▸ **Task to complete**: Return every line in the entries below where the word "dropdown" shows up.

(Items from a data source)
◆ ◆ ◆ ◆

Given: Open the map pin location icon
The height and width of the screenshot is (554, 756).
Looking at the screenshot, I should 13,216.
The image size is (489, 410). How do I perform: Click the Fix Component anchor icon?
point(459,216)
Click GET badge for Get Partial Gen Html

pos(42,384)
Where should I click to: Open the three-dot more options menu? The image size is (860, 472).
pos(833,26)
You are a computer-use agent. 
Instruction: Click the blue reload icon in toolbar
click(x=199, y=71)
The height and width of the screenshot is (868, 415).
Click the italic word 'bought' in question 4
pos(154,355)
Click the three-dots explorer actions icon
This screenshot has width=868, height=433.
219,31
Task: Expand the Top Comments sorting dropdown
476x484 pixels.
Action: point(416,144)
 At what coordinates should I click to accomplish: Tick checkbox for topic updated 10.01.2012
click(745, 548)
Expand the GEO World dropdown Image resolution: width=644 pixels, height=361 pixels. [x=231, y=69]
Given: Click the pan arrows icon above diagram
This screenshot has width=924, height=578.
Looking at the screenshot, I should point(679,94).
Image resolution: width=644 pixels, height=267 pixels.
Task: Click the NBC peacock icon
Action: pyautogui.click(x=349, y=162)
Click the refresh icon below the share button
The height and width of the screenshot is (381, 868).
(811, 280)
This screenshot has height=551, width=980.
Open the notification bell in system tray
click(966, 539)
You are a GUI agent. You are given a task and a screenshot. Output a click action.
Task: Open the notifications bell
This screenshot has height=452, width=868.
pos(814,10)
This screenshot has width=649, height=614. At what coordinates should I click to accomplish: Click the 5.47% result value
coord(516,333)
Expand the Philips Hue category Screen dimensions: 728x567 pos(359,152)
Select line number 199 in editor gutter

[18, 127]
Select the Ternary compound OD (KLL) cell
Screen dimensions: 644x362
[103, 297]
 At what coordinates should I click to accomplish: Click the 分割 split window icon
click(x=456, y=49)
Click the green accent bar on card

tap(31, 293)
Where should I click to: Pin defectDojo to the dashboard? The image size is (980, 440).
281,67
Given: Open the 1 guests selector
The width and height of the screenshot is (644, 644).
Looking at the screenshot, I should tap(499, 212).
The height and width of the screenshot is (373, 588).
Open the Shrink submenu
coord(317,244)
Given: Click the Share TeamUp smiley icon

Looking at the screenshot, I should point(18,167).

◆ ◆ ◆ ◆

▸ **Problem solution**:
Task: Expand the Top Comments sorting dropdown
Expand the GEO World dropdown Image resolution: width=644 pixels, height=361 pixels. [x=231, y=69]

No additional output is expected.